Bad Man by Dathan Auerbach

It’s not too often that I pause while reading a book to admire the writing. I mean, just the craft, the way the words are put together: I really enjoy the way Dathan Auerbach writes. The writing falls apart a bit as the book progresses — you can almost feel the deadline looming, the way the transitions go from smoothly turned to unintendedly jarring — but this is still a solidly written horror novel. Set in the 1980s in the Florida panhandle, Bad Man is the story of Ben, a young man who is a teenager when his little brother goes missing on a trip to the grocery store. Five years later, Ben’s family is still barely coping with Eric’s loss. Ben himself has hardly recovered from the twin disasters of his brother’s disappearance and an earlier car crash that seriously weakened his leg. Desperate for work, Ben accepts a position as stock boy at the same grocery store where he last saw Eric. Spending long nights there, often alone, has him starting to believe that the place holds sinister secrets, and that if only he can uncover them, he’ll be able to discover once and for all what really happened to his brother.

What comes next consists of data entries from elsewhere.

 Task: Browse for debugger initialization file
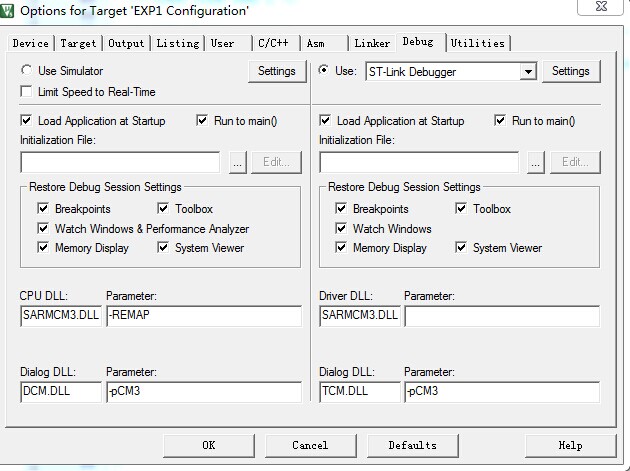536,162
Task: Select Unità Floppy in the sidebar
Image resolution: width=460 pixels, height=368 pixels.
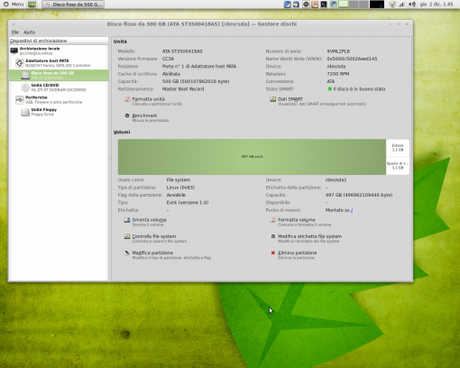Action: click(59, 112)
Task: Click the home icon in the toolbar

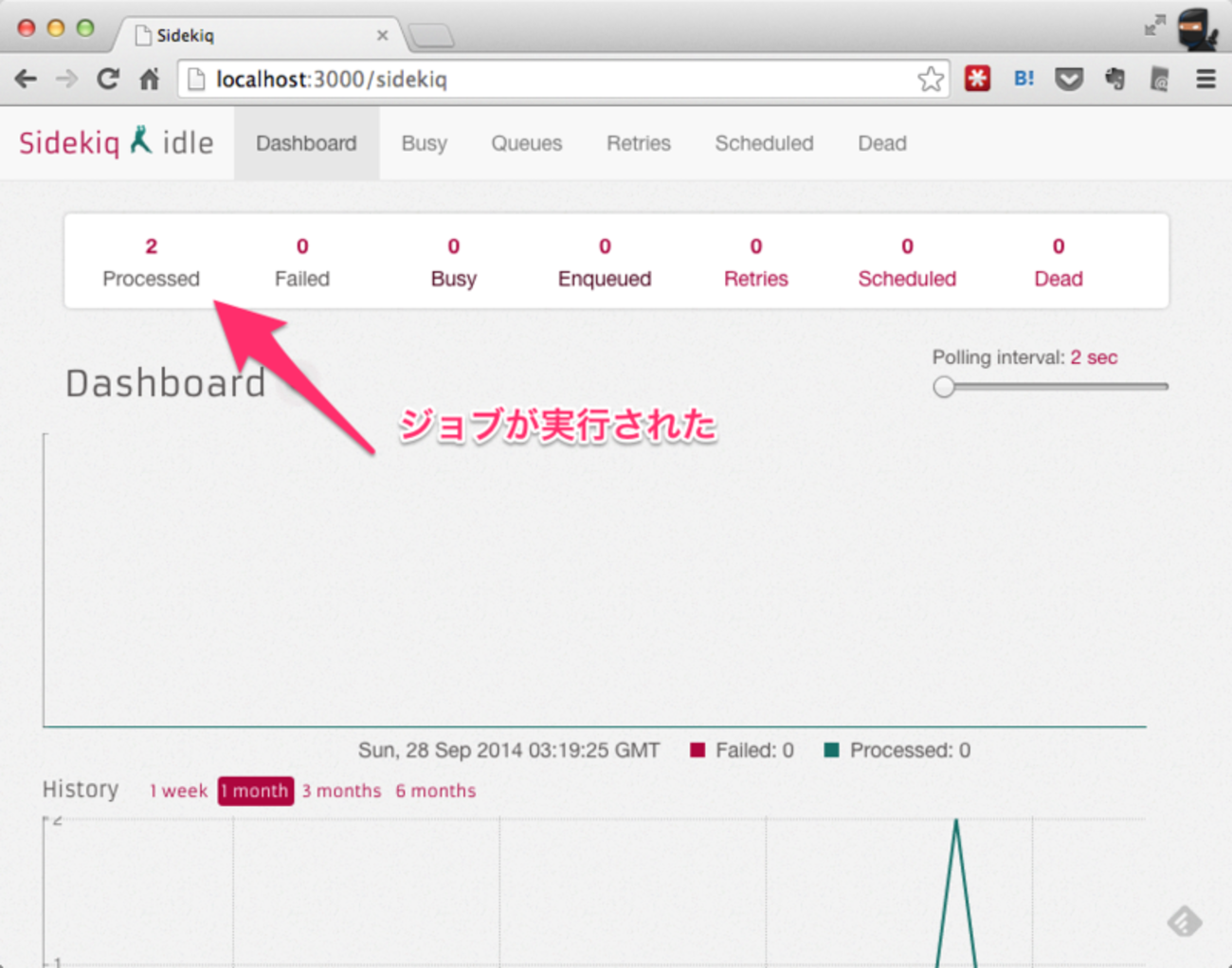Action: tap(150, 80)
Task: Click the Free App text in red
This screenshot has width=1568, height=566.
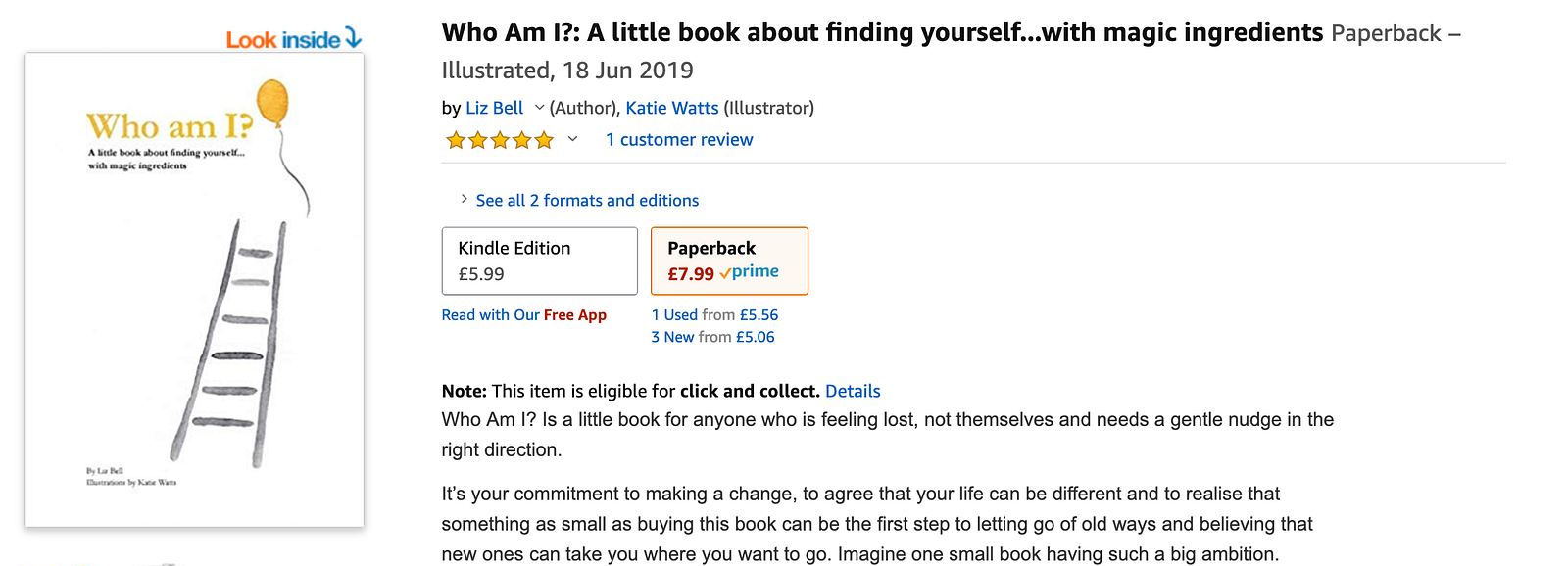Action: (x=575, y=315)
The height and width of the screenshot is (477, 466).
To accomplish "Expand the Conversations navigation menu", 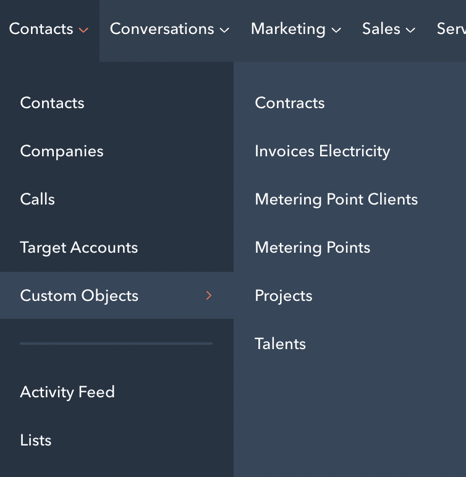I will 169,29.
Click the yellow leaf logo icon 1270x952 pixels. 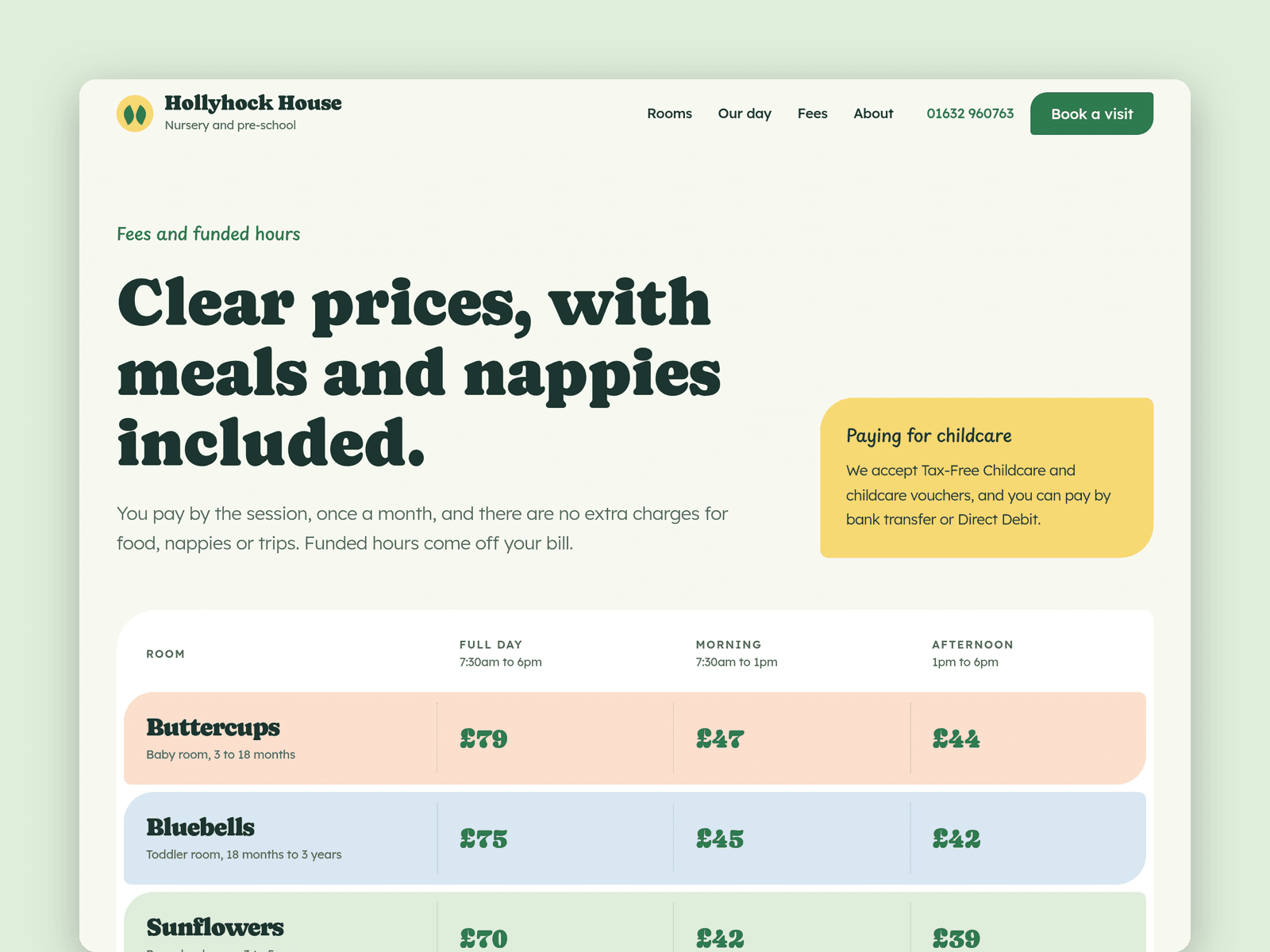[135, 113]

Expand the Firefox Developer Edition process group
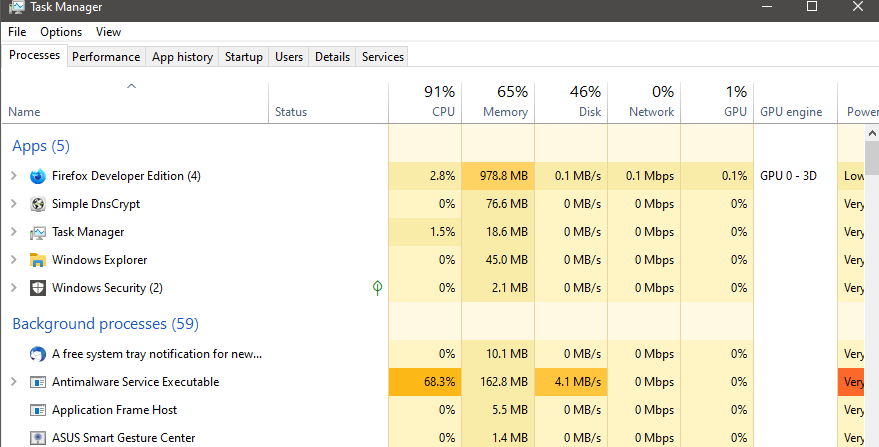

Bad Man is a terrific exploration of guilt and longing and memory in small-town America, far removed from bucolic romanticism and nostalgia. I would have liked more of an explanation of the particulars of Eric’s abduction: I assume he was lured away but the details otherwise are elided a little too much for me. I want to know why his abductor did it (“crazy” is not a good enough reason for a book that isn’t afraid to dive deeply into Ben’s psyche,) and more about Blackwater and the blond kid. And, I dunno, I didn’t really like the ending. I can sorta get over what happens to Ben, but I think it could have been linked back to the beginning better. I also didn’t really get the point of the interludes, which I imagine are a story told by the blond kid to Eric. Again, I felt like it was something that could have been linked back more tightly to the main narrative.

Overall, however, I quite enjoyed the way this book dealt with the horrors of child abduction and its lingering aftereffects on everyone involved. Going back to the subject of craft, there were so many set pieces that begged for a visual adaptation that I’m kinda hoping this makes its way to a screen somehow. I don’t usually like horror movies, but I’d definitely consider watching that one.